François adds: “It was clearly an engineering challenge, but challenge number two was the decision to invest in a hybrid when two years ago everyone was leaving the segment. Let’s just say it wasn’t the most popular idea.”
What’s it like?
The 999cc, mild-hybrid three-cylinder petrol engine provides a peak of 64bhp and 68lb ft of torque; the 0-62mph time of 16.2sec and a top speed of 97mph makes it one of the slowest new cars on sale. CO2 emissions of 119g/km and 53mpg economy could be better, while at roughly 1,064kg, it’s a bit heavy.
Like any other Cinquecento it’s utterly charming on the outside, cramped on the inside and perhaps with cheaper trim materials; the plastic door trims feel less lovely than the originals, for example. There’s plenty of room in the front, but the rear seats are difficult to access due to the two-door layout and, once in, they are cramped.
The Icon trim level provides 16in wheels, black cloth interior and rear parking sensors. Torino, celebrating Fiat’s home town, has special badging, with cloth and vinyl trim. The top La Prima adds 17in alloys, upgraded trim with leather upholstery, heated seats and a reversing camera.
The large instruments are easy to read but the touchscreen is a blizzard of apps, but reasonably easy to negotiate, with Apple Car Play and Android Auto as standard.
On the road
In town you seldom notice the engine’s lack of urge and the gearbox whizzes through its ratios. It was more than capable of keeping up with the speedy traffic in Turin, but the three-cylinder engine feels flat and the exhaust note lacks Fiat’s traditional zip.

The data:

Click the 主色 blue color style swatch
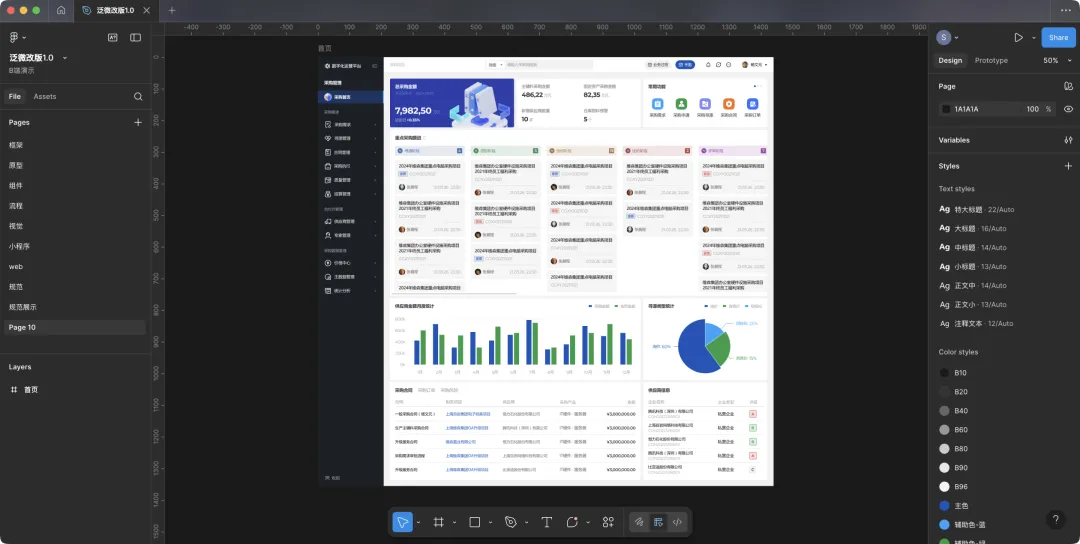Image resolution: width=1080 pixels, height=544 pixels. point(945,506)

Exercise:
Turn the paragraph of the hybrid Fiat review that opens with "The Icon trim level provides" into a list, keeping its main facts.

Solution to this problem:
- Icon: 16in wheels, black cloth interior, rear parking sensors
- Torino (celebrating Fiat's home town): special badging, cloth and vinyl trim
- La Prima (top level): 17in alloys, upgraded trim with leather upholstery, heated seats, reversing camera